# [What is needed]
Quote the listing word for word from the line containing "Uncheck the Fullscreen checkbox" through the end of the listing, both ends included, and leave out the pictures.

# [Raw data]

## start

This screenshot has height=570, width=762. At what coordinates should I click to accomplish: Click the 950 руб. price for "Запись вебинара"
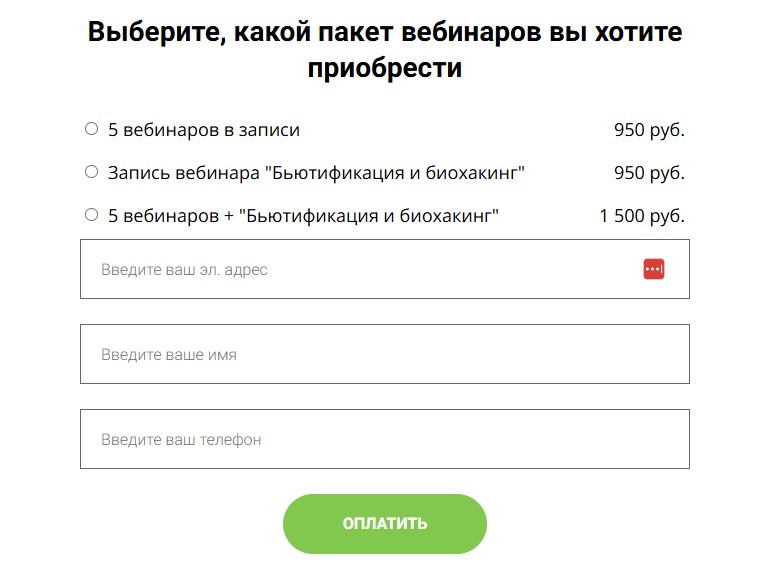coord(649,173)
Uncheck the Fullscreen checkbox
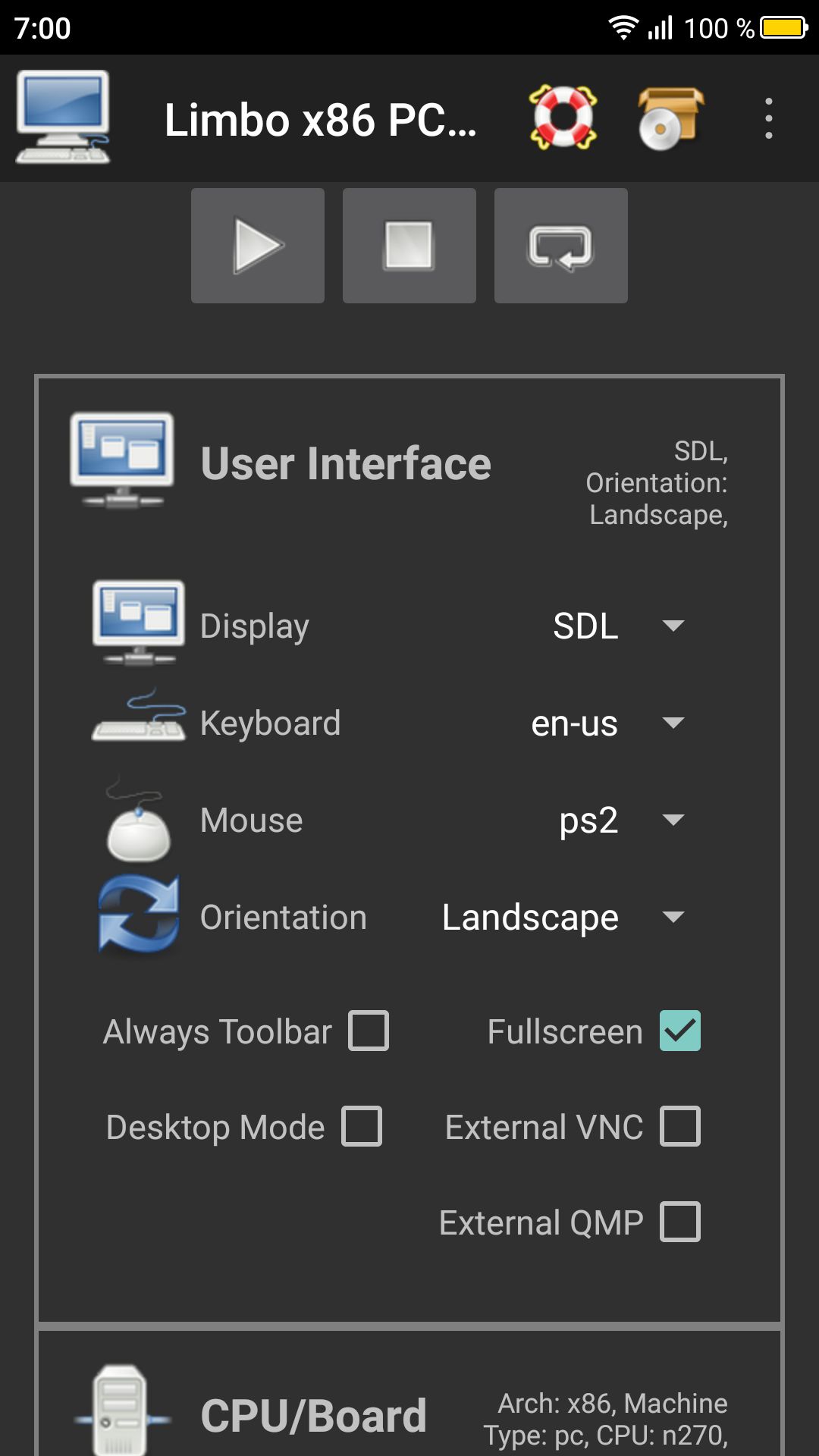The image size is (819, 1456). tap(679, 1031)
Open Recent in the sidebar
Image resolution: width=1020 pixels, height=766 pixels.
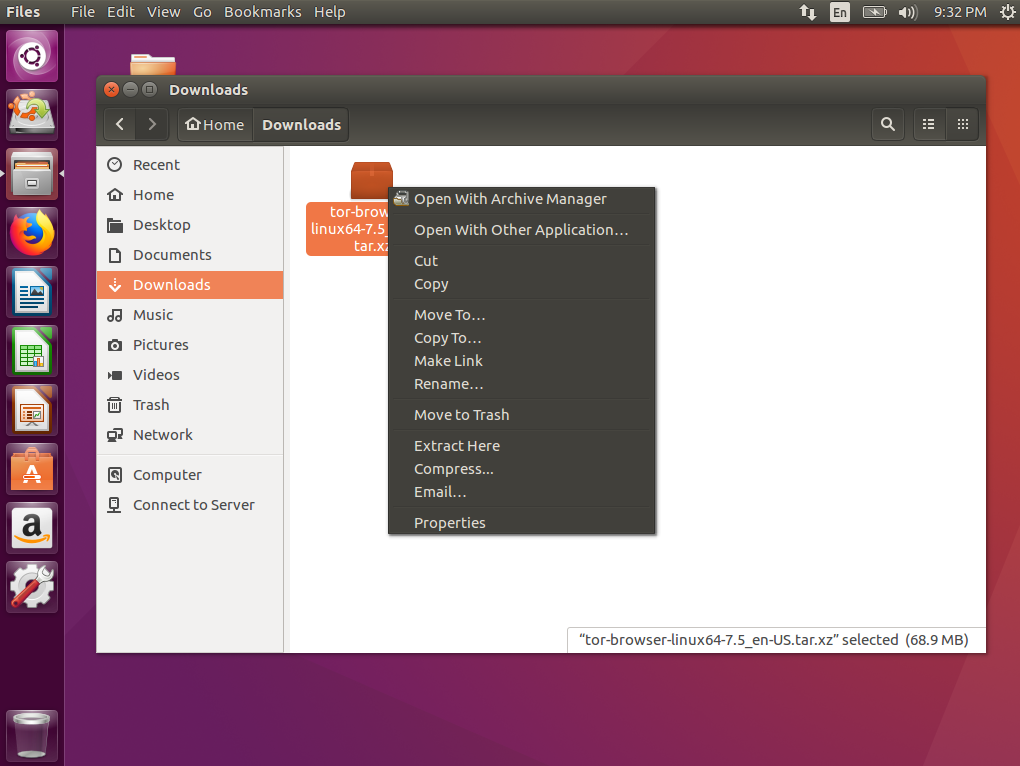[156, 165]
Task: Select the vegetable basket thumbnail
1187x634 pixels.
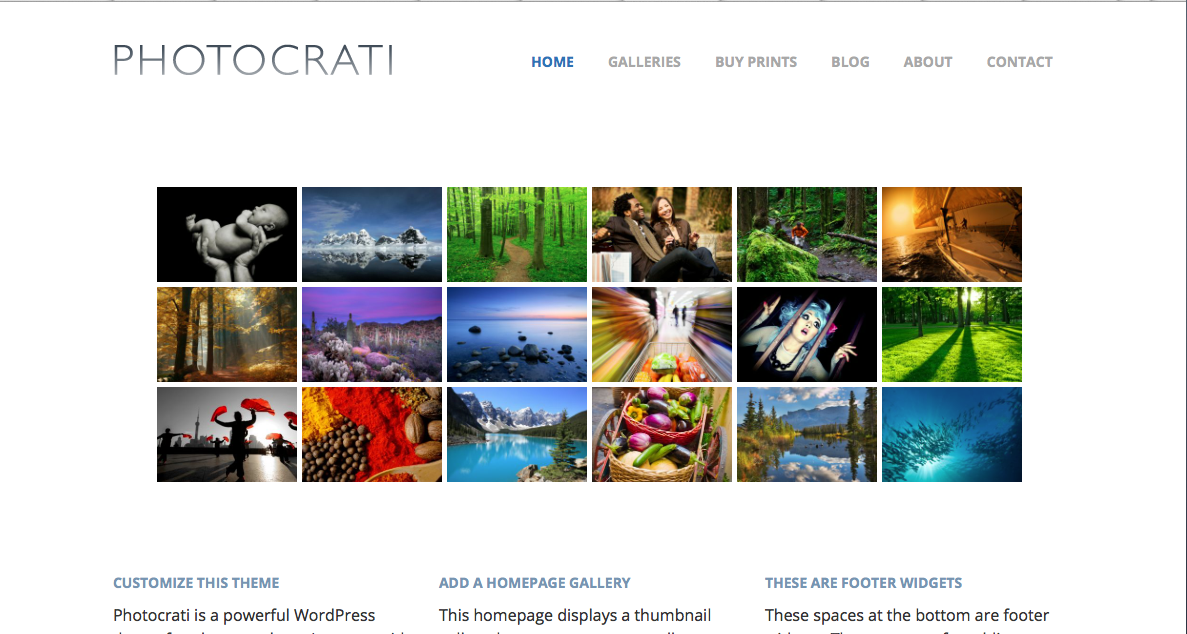Action: (x=662, y=435)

## end

# [Output for this task]
Uncheck the Fullscreen checkbox
The image size is (819, 1456). tap(679, 1031)
Open Recent in the sidebar
Image resolution: width=1020 pixels, height=766 pixels.
[156, 165]
Task: Select the vegetable basket thumbnail
1187x634 pixels.
Action: (x=662, y=435)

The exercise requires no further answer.